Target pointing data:

-- -- --

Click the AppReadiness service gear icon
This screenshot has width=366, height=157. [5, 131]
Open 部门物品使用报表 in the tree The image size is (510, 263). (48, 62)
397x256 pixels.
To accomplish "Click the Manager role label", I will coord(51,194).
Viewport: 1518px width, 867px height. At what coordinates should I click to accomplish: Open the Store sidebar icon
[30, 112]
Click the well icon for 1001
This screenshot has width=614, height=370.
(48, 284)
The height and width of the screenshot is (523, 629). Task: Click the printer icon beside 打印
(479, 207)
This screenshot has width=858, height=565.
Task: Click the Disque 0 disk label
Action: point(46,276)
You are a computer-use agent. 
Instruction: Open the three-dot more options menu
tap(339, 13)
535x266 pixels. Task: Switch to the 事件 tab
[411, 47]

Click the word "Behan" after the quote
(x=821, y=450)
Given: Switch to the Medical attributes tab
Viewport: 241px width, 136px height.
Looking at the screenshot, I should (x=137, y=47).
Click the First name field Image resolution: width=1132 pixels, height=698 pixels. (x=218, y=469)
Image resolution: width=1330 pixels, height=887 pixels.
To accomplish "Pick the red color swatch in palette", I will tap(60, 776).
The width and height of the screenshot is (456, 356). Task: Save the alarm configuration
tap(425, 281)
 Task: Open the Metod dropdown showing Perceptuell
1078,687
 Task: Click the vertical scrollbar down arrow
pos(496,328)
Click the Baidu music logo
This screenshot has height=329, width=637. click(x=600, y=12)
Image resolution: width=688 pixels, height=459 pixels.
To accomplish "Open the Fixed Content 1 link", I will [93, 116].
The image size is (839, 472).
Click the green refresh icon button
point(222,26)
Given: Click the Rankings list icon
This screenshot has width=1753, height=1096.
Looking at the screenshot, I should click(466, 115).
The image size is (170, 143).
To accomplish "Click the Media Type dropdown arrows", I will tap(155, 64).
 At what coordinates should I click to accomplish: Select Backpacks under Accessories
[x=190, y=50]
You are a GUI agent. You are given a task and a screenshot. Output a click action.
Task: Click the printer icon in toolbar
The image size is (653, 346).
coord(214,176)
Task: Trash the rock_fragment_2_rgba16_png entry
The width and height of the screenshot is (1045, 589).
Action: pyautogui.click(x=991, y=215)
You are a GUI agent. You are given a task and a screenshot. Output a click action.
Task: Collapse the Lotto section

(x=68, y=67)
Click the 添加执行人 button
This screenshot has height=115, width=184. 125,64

-- -- --

_What is expected_
From the material above, return each line that contains the string "Switch". The match is case-sensitive.

_Correct response_
535x266 pixels. Task: Switch to the 事件 tab
Given: Switch to the Medical attributes tab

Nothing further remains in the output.